2015 Fiscal Year Research-status Report
海産魚類のプロバイオティクス養殖に求められる理想的な腸内細菌叢の検討
Project/Area Number |
15K14808
|
Research Institution | Japan Fisheries Research and Education Agency |
Principal Investigator |
安藤 忠 国立研究開発法人水産総合研究センター, その他部局等, 研究員 (20373467)
|
Co-Investigator(Kenkyū-buntansha) |
藤原 篤志 国立研究開発法人水産総合研究センター, その他部局等, その他 (30443352)
|
Project Period (FY) |
2015-04-01 – 2018-03-31
|
Keywords | プロバイオティクス |
Outline of Annual Research Achievements |
3カ月齢のマダイの稚魚(約200個体)から無作為に50個体取り出し、2台の40Lの円形水槽水槽(実験群と対照群)に25個体ずつ収容し、かけ流し式で28日間飼育した。実験期間中の水温は25.0~26.0℃、照明については、自然光に加えてLED(6000ケルビン、10W)を8:00~ 22:00に点灯させ、長日条件とした。対照群の飼料は日清丸紅社製おとひめ(EP1)とし、毎日9:00~10:00の間に飽食量給餌した。実験群の飼料には抗生物質混合物(テトラサイクリン塩酸塩、カナマイシン、ストレプトマイシン)を添加した。各抗生物質の添加量は、前半の16日間では飼料1㎏あたりそれぞれ333mg、100mg、150mg、後半の11日間では666mg、200mg、300mgとした。その結果、実験群の各抗生物質の投与量は、飼育実験の最終日においては、体重1㎏あたり28.3mg、8.5mg、12.7mgとなった。実験終了時の体重は、対照群と実験群がそれぞれ25.7±6.3gと23.0±6.6g、内臓除去重量は23.5±5.7gおよび21.2±6.1g(平均±標準偏差)で、どちらにも有意差は認められなかった。生残率は76%と64%だった。総給餌量は、119.0g、148.7gだった。以上の結果は、抗生物質を飼料に添加しても成長は促進されないことを示唆している。総給餌量は実験群が多いことから、摂餌量が抗生物質の添加で抑制されていることは考えにくい。
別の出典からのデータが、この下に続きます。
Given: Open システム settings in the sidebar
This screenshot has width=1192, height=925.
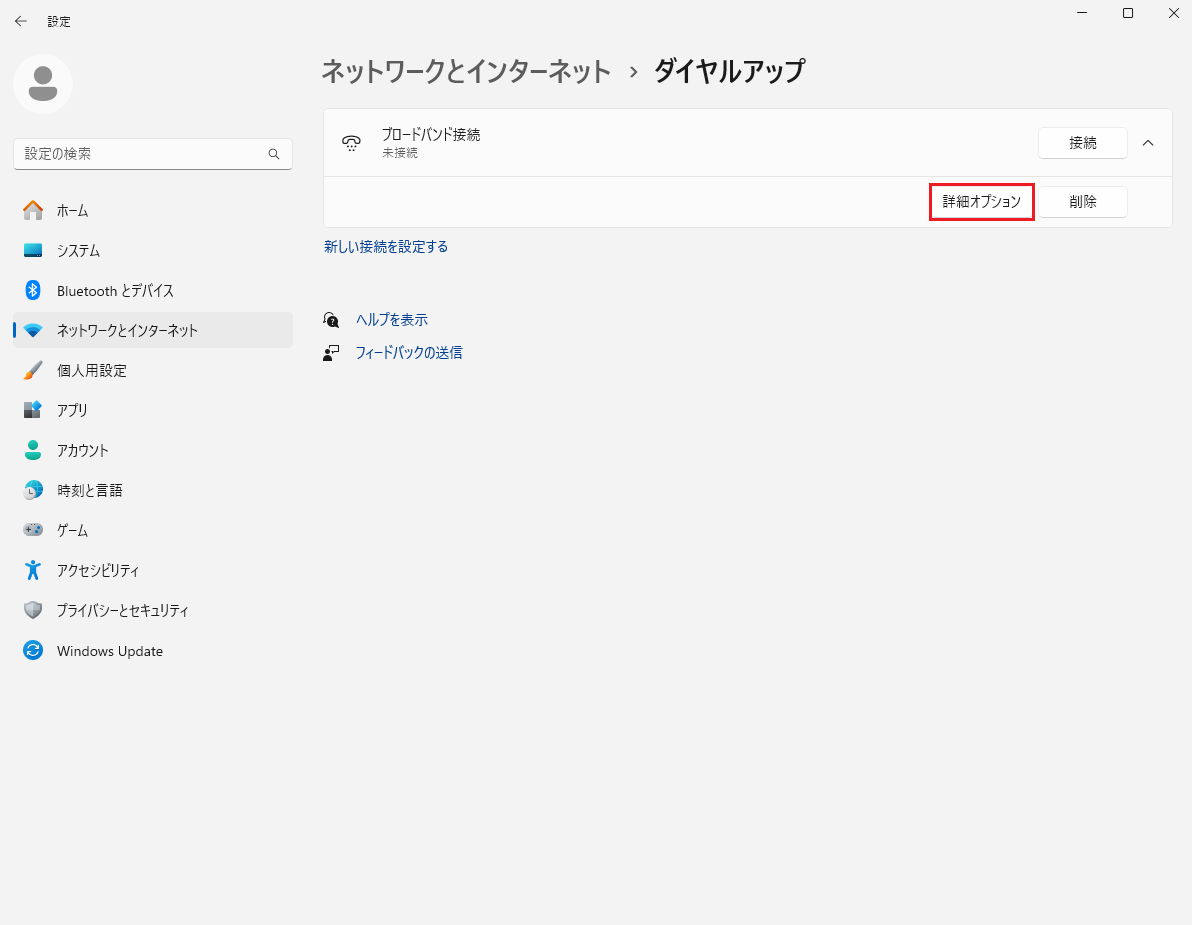Looking at the screenshot, I should [82, 250].
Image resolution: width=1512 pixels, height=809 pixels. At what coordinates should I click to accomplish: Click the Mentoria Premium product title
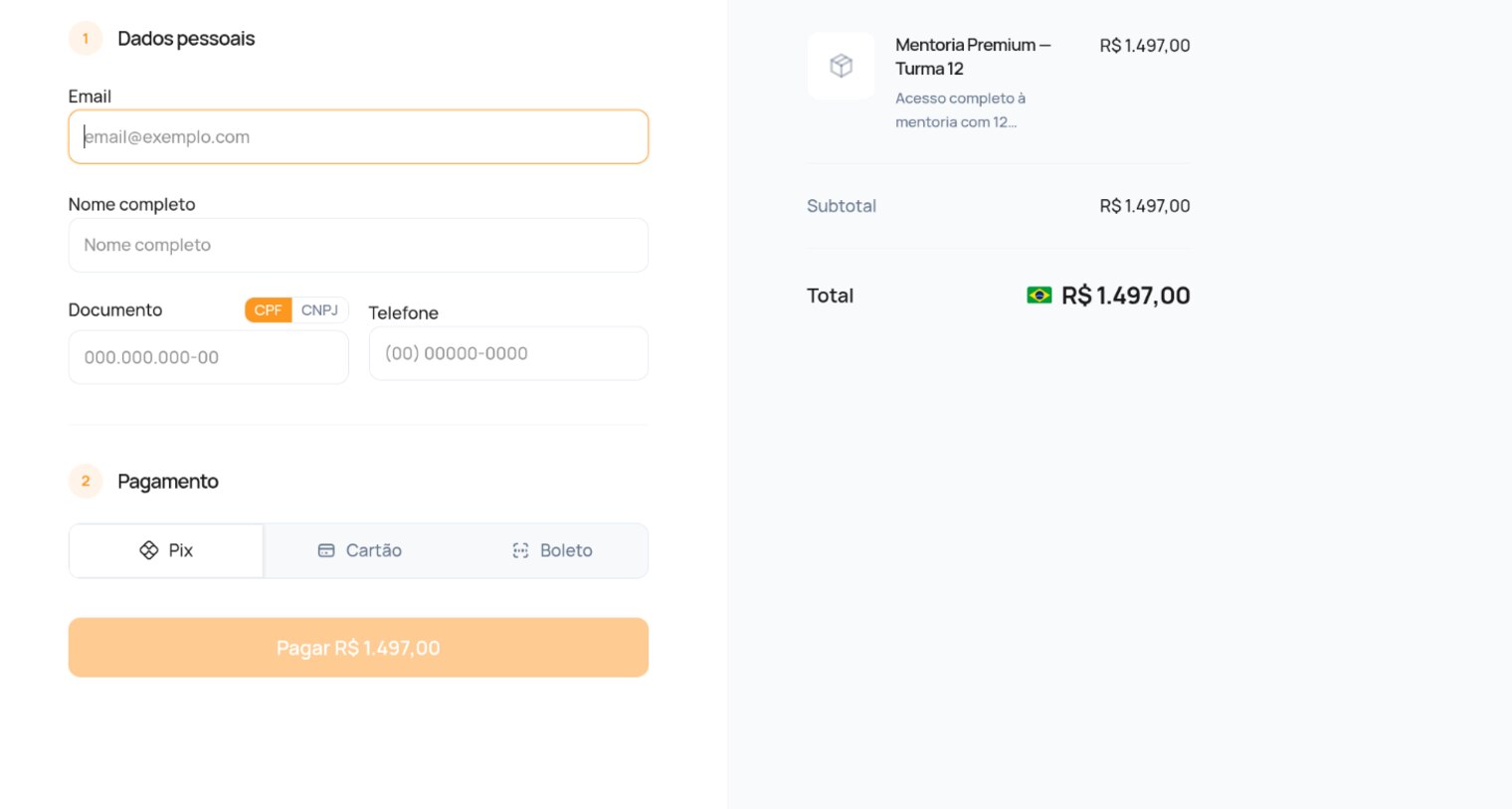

したがって、今年度の実験から、成長を促進するには添加抗生物質が不足している、選択した抗生物質が不適当だった、あるいは、マダイでは腸内細菌が消化吸収に影響を与えていないなどの可能性が考えられる。無菌マウスや抗生物質が投与されたニワトリでは腸内細菌の増殖が強く抑制され、消化管内での細菌侵襲がほとんどないため、成長が著しく促進されることが知られている。本研究の結果はこれらと異なる。次年度に、抗生物質の投与量と種類を検討したい。
|
Current Status of Research Progress |
Current Status of Research Progress
3: Progress in research has been slightly delayed.
Reason
マダイに抗生物質を投与し、成長が促進されることを予想したが、効果が認められなかった。生残率や飼料の利用性にも特に抗生物質投与の優位性が認められなかった。これらのことは本課題立案時の予想と異なる。投与する抗生物質の濃度を上昇させるか異なる抗生物質を使用する必要がある。計画を立て直し、実験に使用するマダイを準備する必要がある。
|
Strategy for Future Research Activity |
カナマイシン、ストレプトマイシン、テトラサイクリンを組みあわせて飼料に添加しても、成長促進効果が認められなかったことから、効果や作用がこれらの抗生物質と異なるものを使用する必要がある。バンコマイシンが現在のところ、次に使用する抗生物質の候補である。
|
Causes of Carryover |
消耗品の納品価格が発注時の価格よりも安価だったために予想以上に節約できたため。
|
Expenditure Plan for Carryover Budget |
次年度繰り越しとして消耗品の購入に使用する予定。